Reproduce the lines below word for word, beginning at the line that has "Given: Select the" and stopping after the line that has "Action: tap(591, 353)". Leave out the pictures.

# [Information given]
^^^^^^^^^^^^^^^^
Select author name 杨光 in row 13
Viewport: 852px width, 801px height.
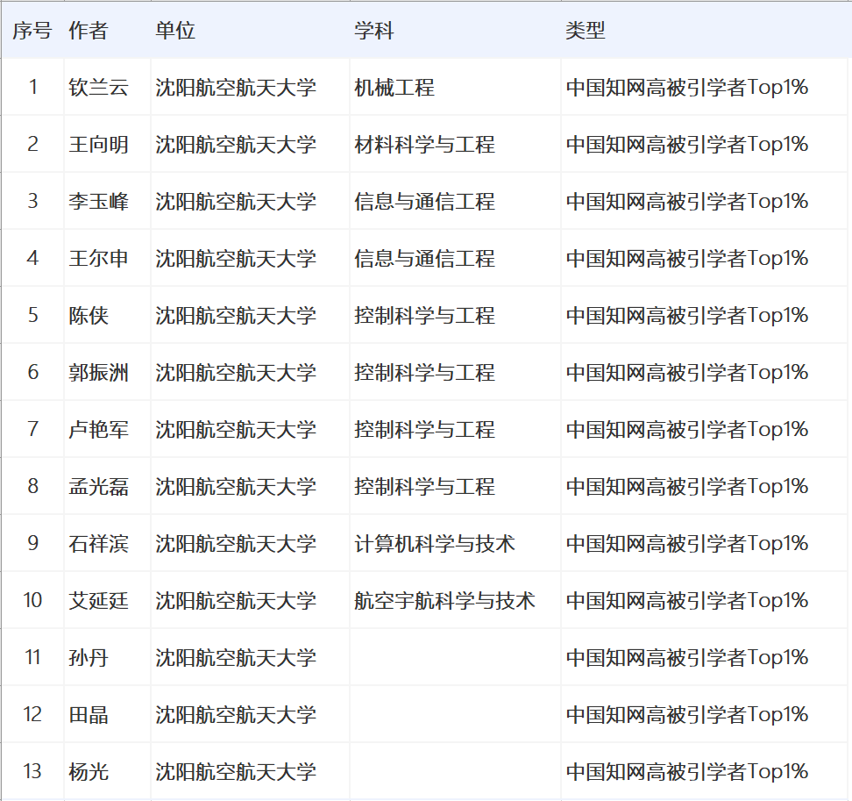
^^^^^^^^^^^^^^^^
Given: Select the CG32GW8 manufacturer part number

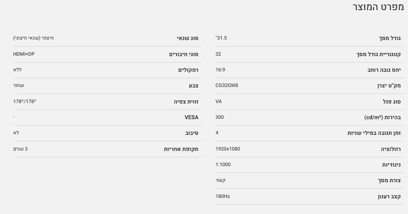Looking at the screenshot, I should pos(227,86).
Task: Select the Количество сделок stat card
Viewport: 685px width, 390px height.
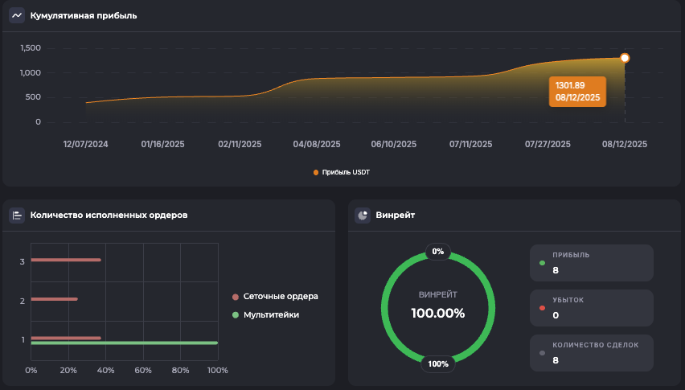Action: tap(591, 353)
^^^^^^^^^^^^^^^^
# [Solution to the exercise]
Given: Select the CG32GW8 manufacturer part number

Looking at the screenshot, I should pos(227,86).
Task: Select the Количество сделок stat card
Viewport: 685px width, 390px height.
Action: tap(591, 353)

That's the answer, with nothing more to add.